Fruit de plusieurs mois de concertation, ce projet a mobilisé de nombreux acteurs institutionnels, notamment les services du ministère de l’Intérieur, la Wilaya de la région Casablanca-Settat, les arrondissements et la Société de développement local Casablanca Baia. Il introduit plusieurs innovations destinées à inscrire l’amélioration de la propreté dans la durée.
Parmi les axes structurants du nouveau dispositif figure une meilleure adaptation des moyens aux spécificités de chaque arrondissement, tenant compte à la fois des contraintes urbaines et des volumes de déchets générés selon les zones. Le passage à une logique d’évaluation basée sur les résultats visibles pour les citoyens constitue également un changement de paradigme dans la gestion du secteur.
Le projet accorde, par ailleurs, une attention particulière aux conditions de travail des agents de propreté. Il prévoit la garantie des droits acquis, le respect strict des normes de santé et de sécurité, ainsi que le renforcement de la formation continue, reconnaissant le rôle central de ces travailleurs dans la préservation de la santé publique et de l’image de la capitale économique.
Au-delà du dossier de la propreté, la séance a également été marquée par l’approbation de la programmation d’un montant issu de jugements de tribunaux. Ces ressources seront notamment affectées à la réhabilitation de la fourrière communale d’Oulad Ziane, ainsi qu’à l’acquisition de terrains.
Les élus ont également procédé à la désignation de délégués représentant la commune au sein de plusieurs conseils et organismes.

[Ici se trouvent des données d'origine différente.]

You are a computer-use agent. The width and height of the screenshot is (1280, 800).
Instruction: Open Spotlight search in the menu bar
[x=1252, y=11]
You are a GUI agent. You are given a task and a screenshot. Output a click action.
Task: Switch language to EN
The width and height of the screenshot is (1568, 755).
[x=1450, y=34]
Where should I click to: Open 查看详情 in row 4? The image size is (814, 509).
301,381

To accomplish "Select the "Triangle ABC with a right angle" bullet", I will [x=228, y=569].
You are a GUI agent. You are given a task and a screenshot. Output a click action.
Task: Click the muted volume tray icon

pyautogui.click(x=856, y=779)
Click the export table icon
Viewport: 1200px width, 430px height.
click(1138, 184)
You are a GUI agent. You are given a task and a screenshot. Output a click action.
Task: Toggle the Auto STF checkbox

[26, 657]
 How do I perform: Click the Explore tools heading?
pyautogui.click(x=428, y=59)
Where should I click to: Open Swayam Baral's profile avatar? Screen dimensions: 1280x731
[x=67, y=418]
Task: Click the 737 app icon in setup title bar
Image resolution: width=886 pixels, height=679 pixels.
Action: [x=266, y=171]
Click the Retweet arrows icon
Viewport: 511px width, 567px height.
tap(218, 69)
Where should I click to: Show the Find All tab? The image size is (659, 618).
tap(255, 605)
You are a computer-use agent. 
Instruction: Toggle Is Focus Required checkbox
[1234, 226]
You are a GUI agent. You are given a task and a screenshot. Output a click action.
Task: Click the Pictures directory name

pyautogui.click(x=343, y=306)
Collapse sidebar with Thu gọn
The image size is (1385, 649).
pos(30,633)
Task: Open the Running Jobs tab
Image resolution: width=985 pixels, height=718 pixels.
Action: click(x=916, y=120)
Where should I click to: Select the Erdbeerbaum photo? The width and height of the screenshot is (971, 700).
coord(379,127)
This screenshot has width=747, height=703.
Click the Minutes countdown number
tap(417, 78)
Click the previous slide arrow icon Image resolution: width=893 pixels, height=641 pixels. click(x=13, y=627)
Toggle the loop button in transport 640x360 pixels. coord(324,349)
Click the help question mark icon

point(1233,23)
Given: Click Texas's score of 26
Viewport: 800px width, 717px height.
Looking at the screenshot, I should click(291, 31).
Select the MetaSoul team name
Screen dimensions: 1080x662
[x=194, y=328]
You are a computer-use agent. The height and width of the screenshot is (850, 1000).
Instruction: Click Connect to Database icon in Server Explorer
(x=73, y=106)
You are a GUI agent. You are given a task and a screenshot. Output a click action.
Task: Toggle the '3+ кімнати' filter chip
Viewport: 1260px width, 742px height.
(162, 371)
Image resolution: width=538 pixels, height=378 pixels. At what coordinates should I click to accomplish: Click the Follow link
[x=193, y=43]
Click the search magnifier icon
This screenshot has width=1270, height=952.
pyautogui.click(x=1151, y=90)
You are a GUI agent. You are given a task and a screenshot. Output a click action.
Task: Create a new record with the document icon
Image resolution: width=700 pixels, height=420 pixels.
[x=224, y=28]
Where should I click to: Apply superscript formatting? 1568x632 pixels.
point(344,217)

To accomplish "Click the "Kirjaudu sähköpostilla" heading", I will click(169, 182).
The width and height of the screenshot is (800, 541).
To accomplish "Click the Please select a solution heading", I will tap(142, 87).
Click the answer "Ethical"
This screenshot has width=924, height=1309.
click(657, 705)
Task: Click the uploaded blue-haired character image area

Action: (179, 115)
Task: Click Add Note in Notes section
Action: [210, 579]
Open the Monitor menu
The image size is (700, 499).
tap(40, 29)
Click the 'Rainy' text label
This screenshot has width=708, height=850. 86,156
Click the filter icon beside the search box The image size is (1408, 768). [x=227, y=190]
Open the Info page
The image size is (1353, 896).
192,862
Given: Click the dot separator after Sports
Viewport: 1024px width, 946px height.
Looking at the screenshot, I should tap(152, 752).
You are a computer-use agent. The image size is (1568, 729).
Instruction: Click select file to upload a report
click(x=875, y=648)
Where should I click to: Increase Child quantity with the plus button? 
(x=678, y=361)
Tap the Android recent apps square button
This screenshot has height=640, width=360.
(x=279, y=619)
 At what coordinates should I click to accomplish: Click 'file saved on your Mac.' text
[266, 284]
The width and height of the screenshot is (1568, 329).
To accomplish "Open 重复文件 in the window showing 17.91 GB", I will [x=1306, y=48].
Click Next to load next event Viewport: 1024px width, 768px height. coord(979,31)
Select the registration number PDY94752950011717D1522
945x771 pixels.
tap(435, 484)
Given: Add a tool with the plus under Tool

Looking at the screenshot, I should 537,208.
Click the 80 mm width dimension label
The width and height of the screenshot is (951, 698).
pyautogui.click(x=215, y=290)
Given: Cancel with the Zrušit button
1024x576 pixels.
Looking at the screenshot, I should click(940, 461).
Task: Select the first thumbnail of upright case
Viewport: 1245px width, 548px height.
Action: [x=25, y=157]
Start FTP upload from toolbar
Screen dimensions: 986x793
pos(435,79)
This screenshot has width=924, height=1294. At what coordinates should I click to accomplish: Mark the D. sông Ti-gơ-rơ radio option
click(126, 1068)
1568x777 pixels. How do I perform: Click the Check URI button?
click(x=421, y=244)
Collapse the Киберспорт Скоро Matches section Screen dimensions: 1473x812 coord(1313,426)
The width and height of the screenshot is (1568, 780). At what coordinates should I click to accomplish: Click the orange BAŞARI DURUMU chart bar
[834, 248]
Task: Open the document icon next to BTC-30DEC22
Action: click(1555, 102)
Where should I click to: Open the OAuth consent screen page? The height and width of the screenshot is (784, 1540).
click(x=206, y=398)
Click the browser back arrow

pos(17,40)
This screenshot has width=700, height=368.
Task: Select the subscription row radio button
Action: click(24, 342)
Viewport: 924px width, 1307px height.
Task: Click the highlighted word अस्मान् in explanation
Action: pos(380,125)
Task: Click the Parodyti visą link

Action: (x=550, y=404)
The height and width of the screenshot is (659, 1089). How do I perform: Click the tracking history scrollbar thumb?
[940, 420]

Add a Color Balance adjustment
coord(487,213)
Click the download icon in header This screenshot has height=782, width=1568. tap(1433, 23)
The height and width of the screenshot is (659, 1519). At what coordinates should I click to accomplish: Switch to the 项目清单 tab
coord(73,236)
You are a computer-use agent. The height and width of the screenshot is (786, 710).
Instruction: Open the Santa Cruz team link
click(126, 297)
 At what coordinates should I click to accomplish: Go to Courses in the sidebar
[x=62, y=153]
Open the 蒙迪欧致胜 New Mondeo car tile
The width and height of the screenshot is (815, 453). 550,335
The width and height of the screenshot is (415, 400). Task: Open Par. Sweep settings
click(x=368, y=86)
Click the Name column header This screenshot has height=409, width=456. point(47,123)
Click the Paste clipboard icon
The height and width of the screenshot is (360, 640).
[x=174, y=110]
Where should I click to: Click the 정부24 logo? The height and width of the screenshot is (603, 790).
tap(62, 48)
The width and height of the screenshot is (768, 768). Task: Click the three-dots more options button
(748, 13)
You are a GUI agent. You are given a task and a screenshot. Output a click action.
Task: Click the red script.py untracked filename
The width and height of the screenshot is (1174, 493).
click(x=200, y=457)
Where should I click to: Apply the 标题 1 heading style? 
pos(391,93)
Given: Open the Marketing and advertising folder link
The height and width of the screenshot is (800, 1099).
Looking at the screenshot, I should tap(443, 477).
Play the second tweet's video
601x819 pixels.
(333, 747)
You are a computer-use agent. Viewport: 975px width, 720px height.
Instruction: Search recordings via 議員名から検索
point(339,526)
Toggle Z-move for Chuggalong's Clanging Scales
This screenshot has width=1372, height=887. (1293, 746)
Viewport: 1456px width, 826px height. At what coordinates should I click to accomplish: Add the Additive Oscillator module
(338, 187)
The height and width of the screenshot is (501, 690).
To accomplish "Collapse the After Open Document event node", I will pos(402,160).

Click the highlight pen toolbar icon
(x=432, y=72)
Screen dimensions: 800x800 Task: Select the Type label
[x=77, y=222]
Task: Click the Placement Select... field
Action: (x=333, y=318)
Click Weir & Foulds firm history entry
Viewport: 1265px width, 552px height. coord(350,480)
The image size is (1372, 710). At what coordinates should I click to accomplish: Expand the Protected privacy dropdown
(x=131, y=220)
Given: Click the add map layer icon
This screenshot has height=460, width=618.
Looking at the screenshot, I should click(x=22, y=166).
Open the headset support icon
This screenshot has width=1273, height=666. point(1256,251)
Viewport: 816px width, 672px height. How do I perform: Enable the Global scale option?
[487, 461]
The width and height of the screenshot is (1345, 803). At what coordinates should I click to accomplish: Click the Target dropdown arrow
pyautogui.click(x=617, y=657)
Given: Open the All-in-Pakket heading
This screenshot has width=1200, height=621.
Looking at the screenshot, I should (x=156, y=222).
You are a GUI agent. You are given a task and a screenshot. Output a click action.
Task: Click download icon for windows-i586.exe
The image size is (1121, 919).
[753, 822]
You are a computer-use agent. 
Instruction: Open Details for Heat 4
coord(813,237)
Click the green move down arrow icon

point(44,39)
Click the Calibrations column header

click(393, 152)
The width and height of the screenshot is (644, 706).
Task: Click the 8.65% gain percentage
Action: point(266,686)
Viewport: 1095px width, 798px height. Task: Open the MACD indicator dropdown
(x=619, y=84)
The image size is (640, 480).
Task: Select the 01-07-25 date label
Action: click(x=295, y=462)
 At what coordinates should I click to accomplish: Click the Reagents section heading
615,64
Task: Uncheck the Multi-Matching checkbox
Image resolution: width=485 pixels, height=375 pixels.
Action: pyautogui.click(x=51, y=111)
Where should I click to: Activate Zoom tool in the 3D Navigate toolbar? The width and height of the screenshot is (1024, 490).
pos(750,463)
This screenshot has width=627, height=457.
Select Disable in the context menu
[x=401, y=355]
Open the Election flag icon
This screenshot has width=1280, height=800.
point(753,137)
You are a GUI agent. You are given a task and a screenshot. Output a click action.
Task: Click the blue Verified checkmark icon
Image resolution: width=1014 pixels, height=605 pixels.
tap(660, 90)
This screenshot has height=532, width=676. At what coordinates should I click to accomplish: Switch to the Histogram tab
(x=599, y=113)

Trois membres ont ainsi été élus au sein de la Société de développement local Casablanca Baia, chargée d’appuyer la police administrative dans les domaines de l’hygiène, de la propreté et de la protection de l’environnement, et deux autres au sein de l’instance en charge de la gestion du cimetière Al Ghofrane.
Cette réunion s’inscrit dans le prolongement de la séance du 5 février, au cours de laquelle le Conseil communal avait validé plusieurs conventions de partenariat dans les domaines sanitaire, social, culturel et environnemental, confirmant la volonté de la commune d’inscrire son action dans une approche globale et transversale du développement urbain.